Hi all,
In order to create a -more or less- representative test configuration, I
tried to copy a real life situation into a xen-set-up:
-external firewal (kc3040)
-openvpn server (kc3072)
-Internal firewall (kc3041)
-management gateway (kc3075)
-asterisk pabx
-mysql server
To simulate different networks, I created dummy ethernet devices, and
connected bridges to it.
All of the four bridges are working OK, except ONE: BR2 and also only
from one virtual machine: openvpn/kc3072
If i ping on the vpn-box (vpn is not setup yet) towards internal
firewall i see no traffic at all ( 172.16.100.1 => 172.16.100.2 )
Even if i do an tcpdump on the bridge-device from DOM-0, i dont see
anything.
On the otherhand, if i do a ping the otherway round (int-fw towards vpn)
i see the icmp-request on the bridge device (but no repy, hence the
problem)
Looked at [internal] firewall, at the bridges, routing, but i'm
clue-less….
Tried to move the whole configuration towards a different DOM-0, with
the same result, rebuild the vpn-dom-U: still no show
All firewall's are down.
All boxes are suse: both firewals are open_11.4, mgnt+vpn are sles11sp1
and dom0 is also sles, but tried also with open.
Tried the lists at xen, but the only replies were questions what i used
to make the drawing ;-)
Any suggestion where to look next?
Kind regards, Hans
Oh, btw config of the vpn-box (kc3072) is as follows:
name="kc3072"
description="int vpn server"
uuid="99ee7c72-493b-e69d-3cfa-7b438fcd2988"
memory=1000
maxmem=1000
vcpus=1
on_poweroff="destroy"
on_reboot="restart"
on_crash="destroy"
localtime=0
keymap="en-us"
builder="linux"
bootloader="/usr/bin/pygrub"
bootargs=""
extra=" "
disk=[ 'phy:/dev/xen-productie/kc3072-boot,xvda,w',
'phy:/dev/xen-productie/kc3072-swap,xvdb,w',
'phy:/dev/xen-productie/kc3072-syst,xvdc,w',
'phy:/dev/xen-productie/kc3072-data,xvdd,w', ]

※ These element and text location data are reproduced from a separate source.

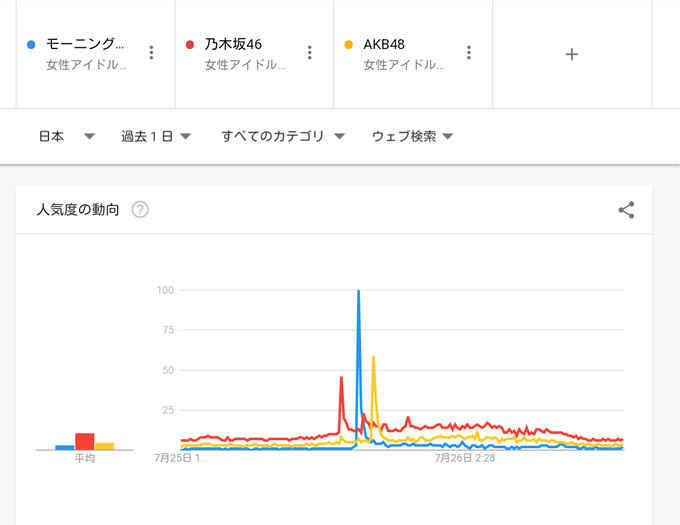
Task: Change ウェブ検索 search type dropdown
Action: point(412,136)
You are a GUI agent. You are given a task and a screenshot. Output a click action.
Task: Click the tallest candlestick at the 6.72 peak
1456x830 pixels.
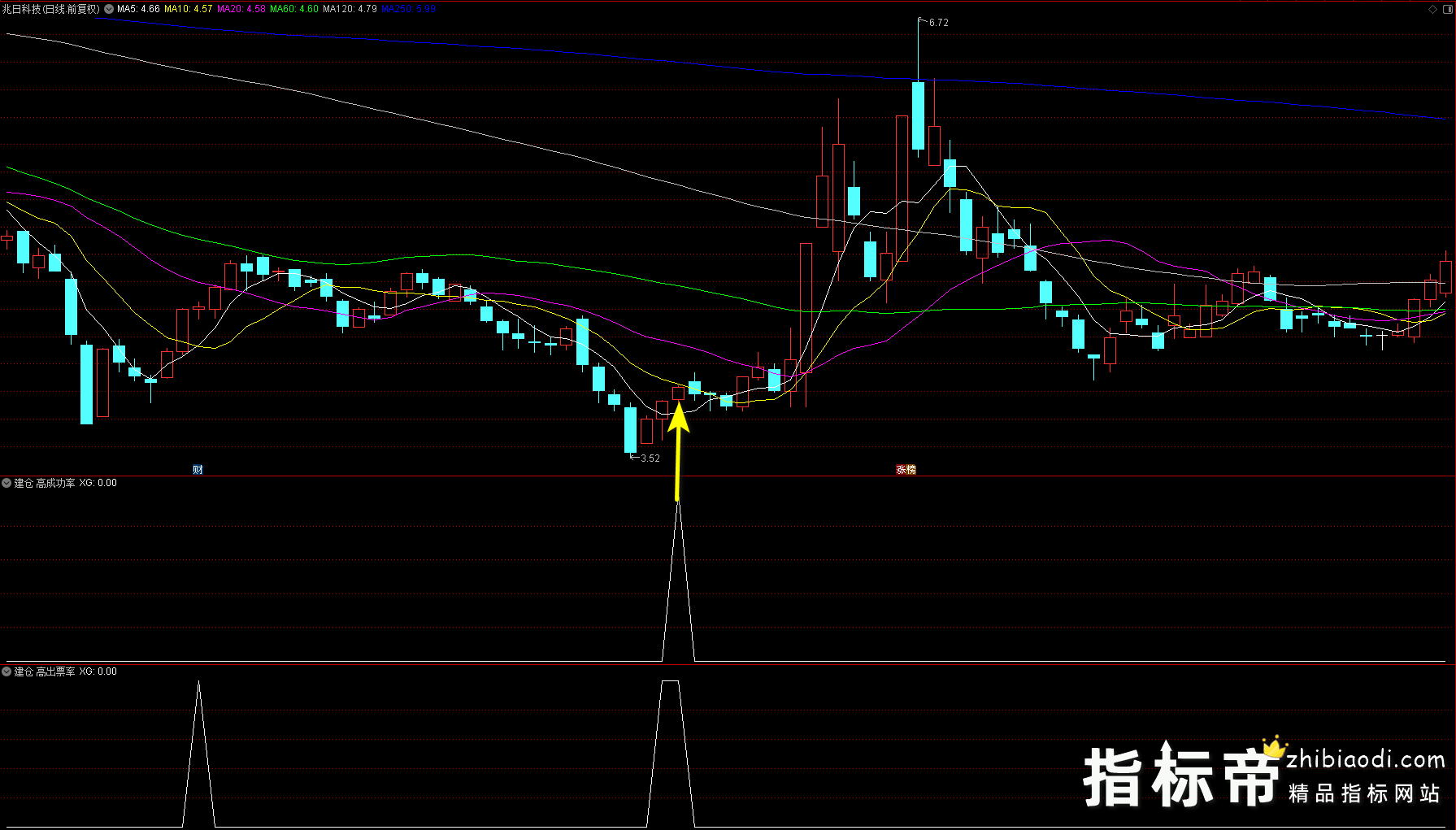[918, 115]
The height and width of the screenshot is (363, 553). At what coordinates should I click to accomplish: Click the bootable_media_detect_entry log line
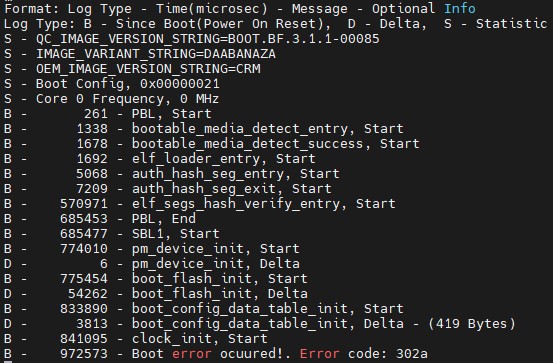point(203,129)
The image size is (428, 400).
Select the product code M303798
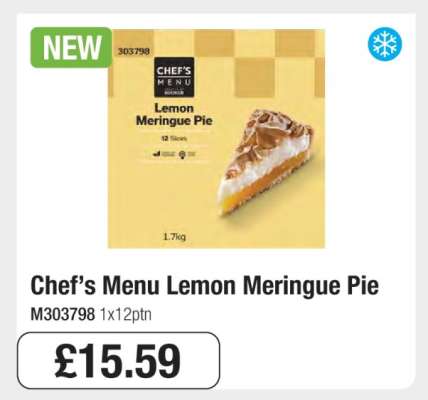coord(63,314)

vif=[ 'mac=00:16:3e:30:72:01,bridge=br1',
'mac=00:16:3e:30:72:02,bridge=br2',
'mac=00:16:3e:30:72:03,bridge=br3', ]
vfb=['type=vnc,vncunused=1']
kc3072:~ # ifconfig -a
eth0 Link encap:Ethernet HWaddr 00:16:3E:30:72:01
inet addr:192.168.100.2 Bcast:192.168.100.255
Mask:255.255.255.0
inet6 addr: fe80::216:3eff:fe30:7201/64 Scope:Link
UP BROADCAST RUNNING MULTICAST MTU:1500 Metric:1
RX packets:14 errors:0 dropped:0 overruns:0 frame:0
TX packets:19 errors:0 dropped:0 overruns:0 carrier:0
collisions:0 txqueuelen:1000
RX bytes:1140 (1.1 Kb) TX bytes:1530 (1.4 Kb)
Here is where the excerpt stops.